她人小沒人避諱,每天拿工友叔伯聊的八卦當故事聽,她知道了英俊帥氣的方老板是農村拆二代,拆一代是他媽,工廠和錢都在他媽手里,方老板的弟弟妹妹很想謀朝篡位。
方家人耳根子軟,乍富后往外借錢不帶眨眼的。
方老板很招桃花,老板娘就是個人形監控,等等。
可惜她津津有味地聽了兩三年八卦后,方老板的工廠倒閉了,方家破產,準備賣房賣廠還債。
陳兮十歲之后沒再見過方家的人,再見到是半個月前,機緣巧合下方老板得知陳媽病逝,陳爸為給陳媽治病欠人一屁股債,方家之后他們再沒找到過安穩工作,新洛鎮待不下去了,陳爸準備回老家山里種地。
可陳兮還在這里讀初三,前途雖然未知但光明可期。
方大善人看到營養不良瘦瘦巴巴的陳兮后潸然淚下,他豪情萬丈地拍著胸脯說暫時由他家來照顧陳兮,以后的事以后再說。
方大善人再次行善,事情敲定,陳爸是沒法獨自出遠門的,恰好同鄉蔣伯伯也要回老家,等不及陳兮這學期結束,幾天前陳爸就帶著陳兮五歲的弟弟返鄉了,陳兮跟方老板約好了今天來接她。
方老板早就舉家搬到了省會荷川市,荷川離新洛鎮不遠,一個半小時車程就到了。
大小兩個都很能聊,半道上方老板給陳兮打包了一份三層牛肉漢堡和橙汁,到家的時候方老板聊得意猶未盡,陳兮頂著鼓囊囊的小肚皮亦步亦趨跟在他身后。
“家里一個姐姐,一個哥哥,姐姐比你大一歲,念高一了,哥哥比你大幾個月,也是初三。”方老板在電梯里介紹。
他家房子是兩梯四戶復式結構,當初來荷川買房時,他們考慮過買別墅。
但方老板兄妹三人,明目張膽的厚此薄彼最為致命。當家人方奶奶深思熟慮,她的拆遷款雖然是大風刮來的,但也怕被大風再刮走,老農民艱苦樸素才是正道,于是她大手一揮,還是一人一套樓房省事。
電梯門剛打開,就聽“砰”一聲巨響,陳兮本來就很少坐電梯,還以為電梯要墜,心臟跟著蹦了一下。
緊接著她就聽見有女孩兒怒吼“方岳,媽生條狗都比生你強,你就不是個東西,你那么想跟那賤人過你就給我滾出去”
方老板嚷嚷“怎么了怎么了”,著急忙慌奔出電梯。
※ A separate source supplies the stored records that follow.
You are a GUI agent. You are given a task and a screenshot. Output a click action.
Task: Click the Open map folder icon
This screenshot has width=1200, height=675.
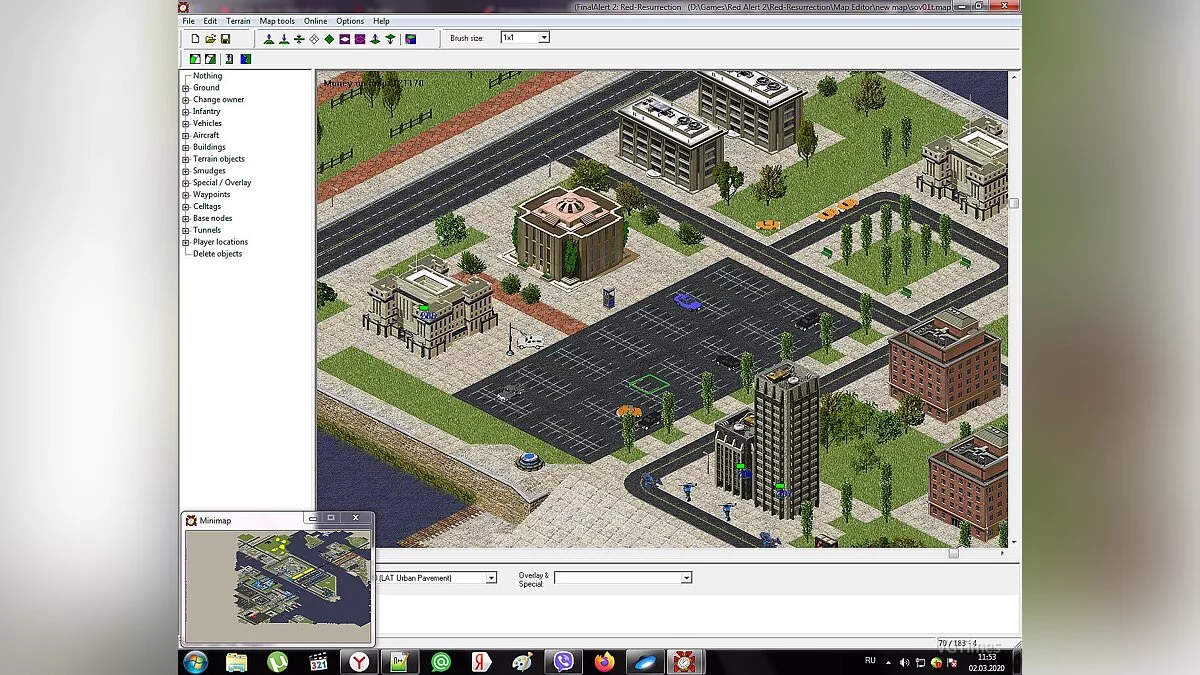(210, 39)
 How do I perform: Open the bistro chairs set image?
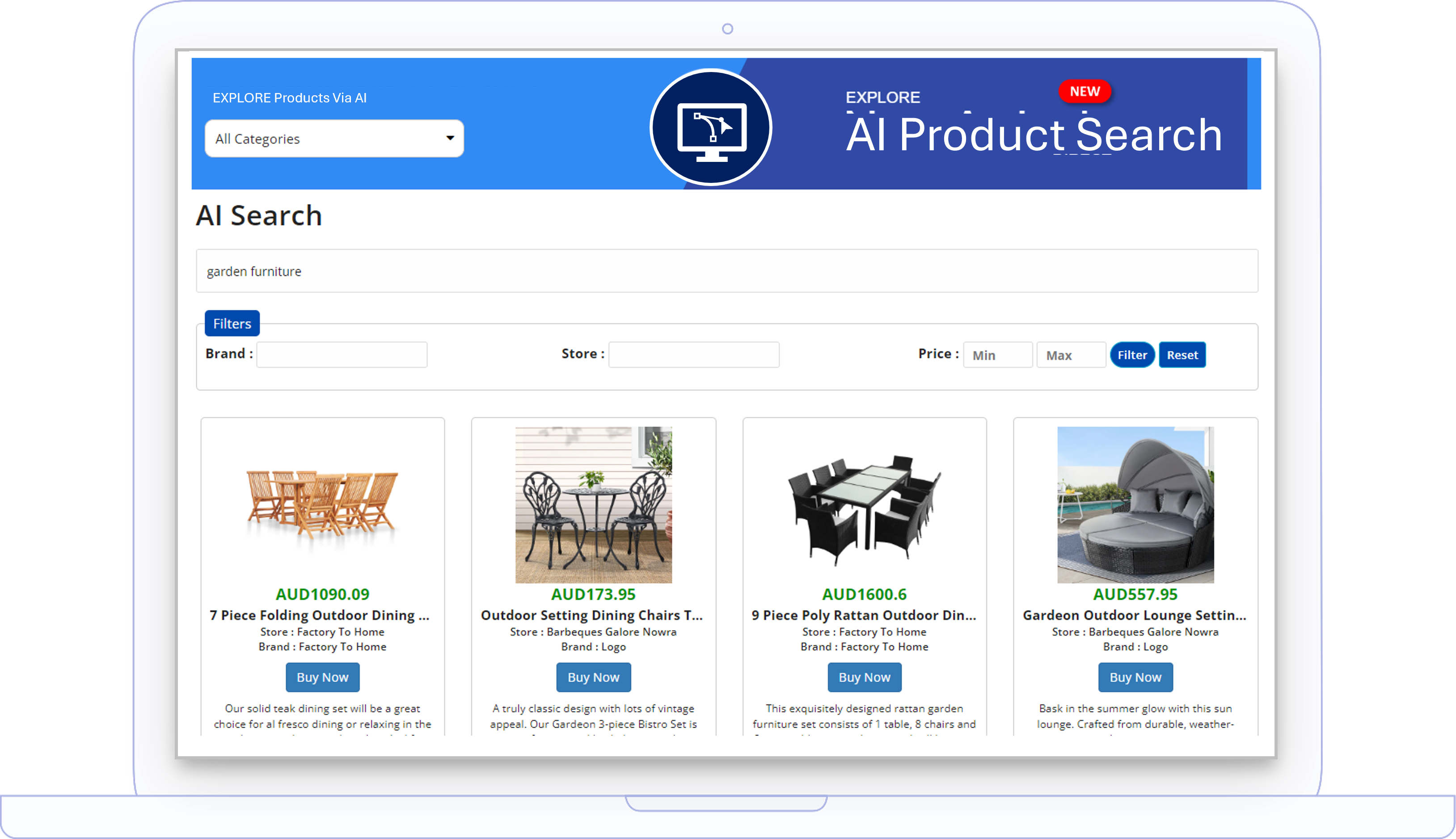pos(594,505)
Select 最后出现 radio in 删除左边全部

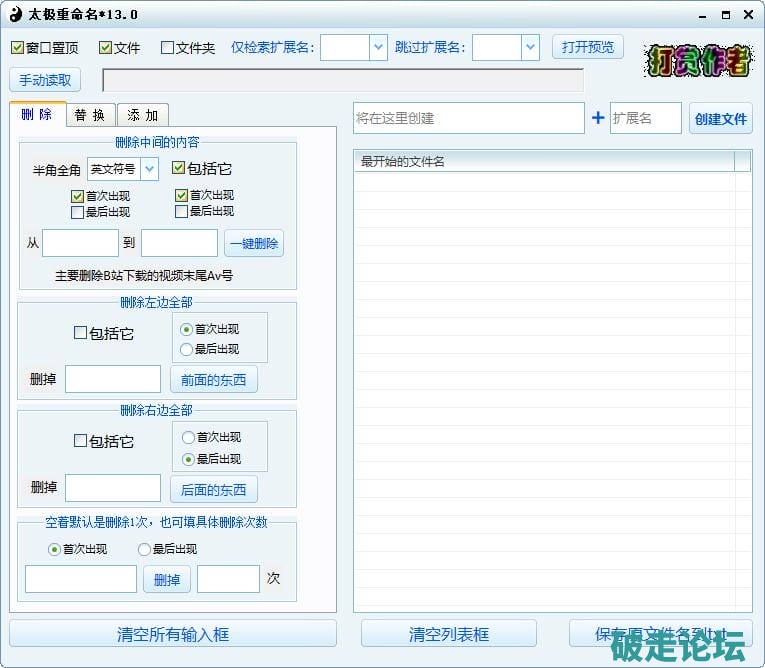tap(186, 349)
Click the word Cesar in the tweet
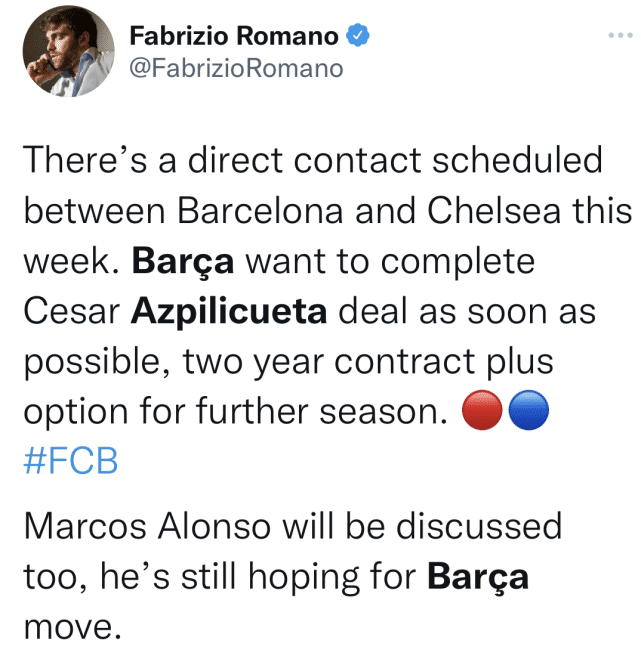641x662 pixels. coord(71,311)
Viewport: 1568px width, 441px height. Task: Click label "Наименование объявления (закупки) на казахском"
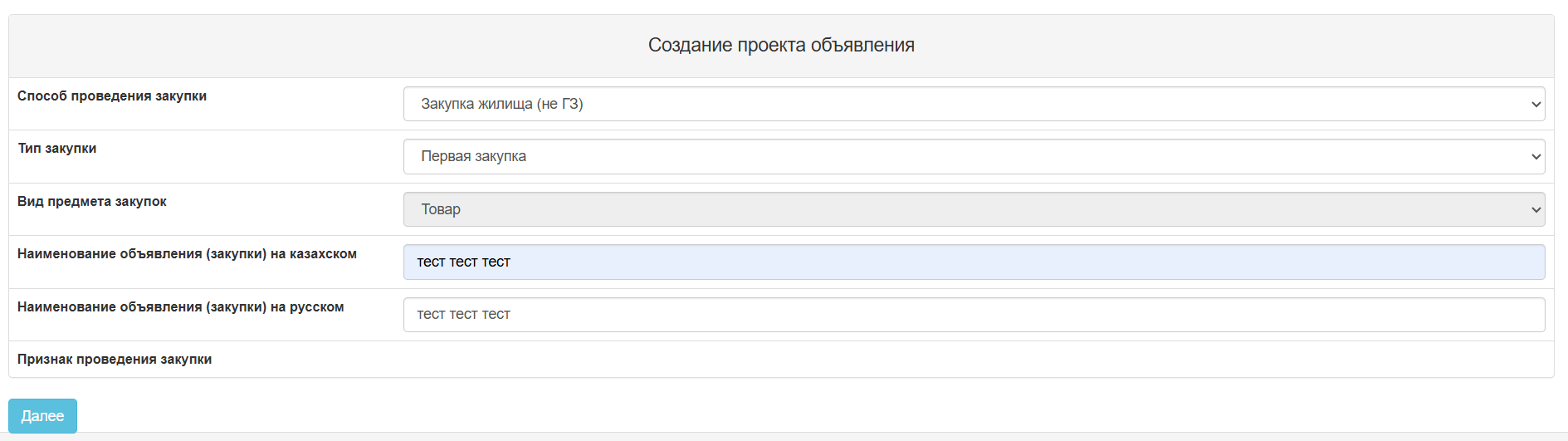(x=187, y=254)
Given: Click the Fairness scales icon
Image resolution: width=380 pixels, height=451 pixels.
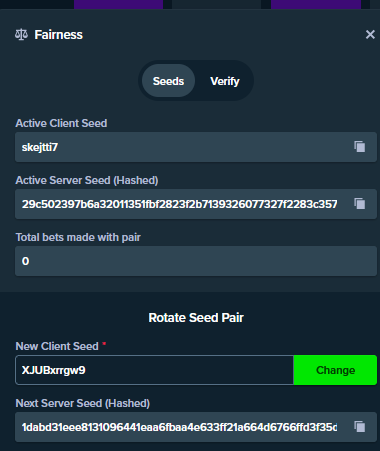Looking at the screenshot, I should pos(21,34).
陳兮小短腿跟著,就見一女孩兒沖出入戶門,涕淚橫流聲嘶力竭“你們都給我滾”
吼著讓別人滾,結果她自己滾了。撥開擋道的方老板,女孩兒連電梯都不坐,奔著樓梯就沖。
方老板來不及多說,指著敞開的入戶門交代陳兮“你先進屋里,我待會兒就回”邊說邊追上去,父女倆的大嗓門在樓梯間里比劃出了刀光劍影。
陳兮遲疑半刻,還是聽話地走進了晃蕩的大門,直到這會兒她才看到女孩兒口中的“方岳”。
客廳燈火通明,貴氣的明黃色調裝修讓屋子亮度提升到了極致,華麗的水晶燈下站著一個高挑清瘦的少年。
屋中打著地暖,少年穿著單薄的淺色長袖t恤和長褲,t恤似乎被人撕扯過,領口垂得有點大,露出了一側寬直的肩膀和明晰的鎖骨。他額前碎發遮到一點眉尾,清俊臉龐上,一雙杏眼淡漠地注視著陳兮的方向。
陳兮愣了愣,一時失語。她余光注意到方岳垂在腿側的手上似乎有一抹紅,定睛望去,陳兮看清對方左手手背果然有道長至虎口位置的紅痕,紅痕在往外滲血,方岳的腳邊竟然有一堆碎瓷片。
陳兮上前,剛想開口說“你手受傷了”,順便自我介紹一下,結果她才走兩步,就見方岳盯著她道“別過來”
不是公鴨嗓,他的聲音磁性干凈。